§ **ASSIGNMENT**
Retype exactly the lines that run from the line with "Viewport: 478px width, 205px height." to the final line of the entries, keeping both ends and nothing else.

§ **DATA SHOWN**
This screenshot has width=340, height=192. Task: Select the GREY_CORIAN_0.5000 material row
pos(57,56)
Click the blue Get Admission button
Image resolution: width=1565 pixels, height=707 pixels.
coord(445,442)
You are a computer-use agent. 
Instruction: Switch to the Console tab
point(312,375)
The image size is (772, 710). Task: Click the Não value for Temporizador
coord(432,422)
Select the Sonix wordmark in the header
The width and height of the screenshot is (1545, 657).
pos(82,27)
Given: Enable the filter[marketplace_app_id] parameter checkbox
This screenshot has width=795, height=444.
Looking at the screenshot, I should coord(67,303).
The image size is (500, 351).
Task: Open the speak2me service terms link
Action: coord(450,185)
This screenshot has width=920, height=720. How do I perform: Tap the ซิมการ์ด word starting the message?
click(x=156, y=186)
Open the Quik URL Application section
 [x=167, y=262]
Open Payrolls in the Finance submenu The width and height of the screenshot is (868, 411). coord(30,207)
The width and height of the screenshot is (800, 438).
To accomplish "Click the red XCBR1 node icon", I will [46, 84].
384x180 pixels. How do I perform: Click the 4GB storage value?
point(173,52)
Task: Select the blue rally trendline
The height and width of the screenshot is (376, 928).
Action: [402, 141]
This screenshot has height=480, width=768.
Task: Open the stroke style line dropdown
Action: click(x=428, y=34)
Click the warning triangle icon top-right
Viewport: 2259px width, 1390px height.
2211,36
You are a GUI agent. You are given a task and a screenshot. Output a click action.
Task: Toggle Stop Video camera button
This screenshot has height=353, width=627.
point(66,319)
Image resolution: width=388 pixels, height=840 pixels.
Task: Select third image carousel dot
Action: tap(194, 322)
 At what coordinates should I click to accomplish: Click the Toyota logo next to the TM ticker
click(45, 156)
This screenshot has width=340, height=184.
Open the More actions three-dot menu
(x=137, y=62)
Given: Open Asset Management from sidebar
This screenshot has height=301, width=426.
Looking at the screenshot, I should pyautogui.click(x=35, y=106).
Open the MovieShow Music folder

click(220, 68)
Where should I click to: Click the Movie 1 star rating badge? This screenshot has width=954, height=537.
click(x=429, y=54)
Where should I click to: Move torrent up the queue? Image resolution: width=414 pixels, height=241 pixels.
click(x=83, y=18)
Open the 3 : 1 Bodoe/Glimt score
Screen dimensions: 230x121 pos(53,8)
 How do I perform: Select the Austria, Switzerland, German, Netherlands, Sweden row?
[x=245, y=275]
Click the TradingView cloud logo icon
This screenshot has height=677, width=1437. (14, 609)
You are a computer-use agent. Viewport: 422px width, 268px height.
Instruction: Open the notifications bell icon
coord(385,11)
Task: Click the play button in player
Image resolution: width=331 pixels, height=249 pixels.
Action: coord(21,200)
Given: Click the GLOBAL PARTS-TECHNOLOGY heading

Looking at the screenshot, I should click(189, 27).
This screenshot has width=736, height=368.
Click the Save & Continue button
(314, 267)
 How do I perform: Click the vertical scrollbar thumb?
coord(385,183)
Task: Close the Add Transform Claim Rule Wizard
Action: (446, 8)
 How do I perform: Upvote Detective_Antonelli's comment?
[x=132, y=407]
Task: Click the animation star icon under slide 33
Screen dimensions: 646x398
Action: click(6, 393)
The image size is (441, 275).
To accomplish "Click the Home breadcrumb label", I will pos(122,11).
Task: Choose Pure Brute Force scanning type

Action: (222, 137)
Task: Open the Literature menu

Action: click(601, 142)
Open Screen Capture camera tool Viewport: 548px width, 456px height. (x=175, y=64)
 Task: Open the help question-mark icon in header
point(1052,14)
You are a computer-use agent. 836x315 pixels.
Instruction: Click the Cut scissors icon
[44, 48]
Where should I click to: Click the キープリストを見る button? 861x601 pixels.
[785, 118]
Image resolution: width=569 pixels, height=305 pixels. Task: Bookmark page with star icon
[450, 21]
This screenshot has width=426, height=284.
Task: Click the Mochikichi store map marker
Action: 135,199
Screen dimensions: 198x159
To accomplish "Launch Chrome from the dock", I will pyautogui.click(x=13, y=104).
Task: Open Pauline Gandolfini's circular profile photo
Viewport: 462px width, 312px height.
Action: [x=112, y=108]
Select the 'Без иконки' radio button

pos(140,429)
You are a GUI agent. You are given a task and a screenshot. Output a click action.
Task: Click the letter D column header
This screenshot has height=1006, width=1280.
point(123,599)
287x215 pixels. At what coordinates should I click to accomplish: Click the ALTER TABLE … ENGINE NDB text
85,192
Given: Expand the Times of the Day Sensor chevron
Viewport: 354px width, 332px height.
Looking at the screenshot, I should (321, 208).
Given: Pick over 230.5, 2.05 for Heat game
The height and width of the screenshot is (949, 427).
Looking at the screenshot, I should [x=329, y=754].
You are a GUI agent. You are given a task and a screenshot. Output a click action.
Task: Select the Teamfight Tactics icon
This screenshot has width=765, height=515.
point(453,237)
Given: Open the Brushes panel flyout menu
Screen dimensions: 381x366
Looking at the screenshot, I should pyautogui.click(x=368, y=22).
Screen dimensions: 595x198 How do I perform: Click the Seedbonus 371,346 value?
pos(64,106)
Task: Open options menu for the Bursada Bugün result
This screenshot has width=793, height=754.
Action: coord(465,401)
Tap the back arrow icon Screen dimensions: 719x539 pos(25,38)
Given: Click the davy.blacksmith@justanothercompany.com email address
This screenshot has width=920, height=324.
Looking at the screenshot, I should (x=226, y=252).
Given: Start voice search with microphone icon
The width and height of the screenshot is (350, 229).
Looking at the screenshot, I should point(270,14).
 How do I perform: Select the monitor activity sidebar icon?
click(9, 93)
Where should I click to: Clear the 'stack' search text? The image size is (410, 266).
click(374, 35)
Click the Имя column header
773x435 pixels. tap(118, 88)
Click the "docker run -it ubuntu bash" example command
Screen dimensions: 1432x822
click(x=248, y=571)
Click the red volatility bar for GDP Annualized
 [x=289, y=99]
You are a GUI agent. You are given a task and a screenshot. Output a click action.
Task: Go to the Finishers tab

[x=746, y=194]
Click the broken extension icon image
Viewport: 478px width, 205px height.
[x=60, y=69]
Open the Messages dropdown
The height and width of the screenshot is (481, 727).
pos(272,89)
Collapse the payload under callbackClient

§ **OUTPUT**
Viewport: 478px width, 205px height.
[x=60, y=69]
Open the Messages dropdown
The height and width of the screenshot is (481, 727).
pos(272,89)
Collapse the payload under callbackClient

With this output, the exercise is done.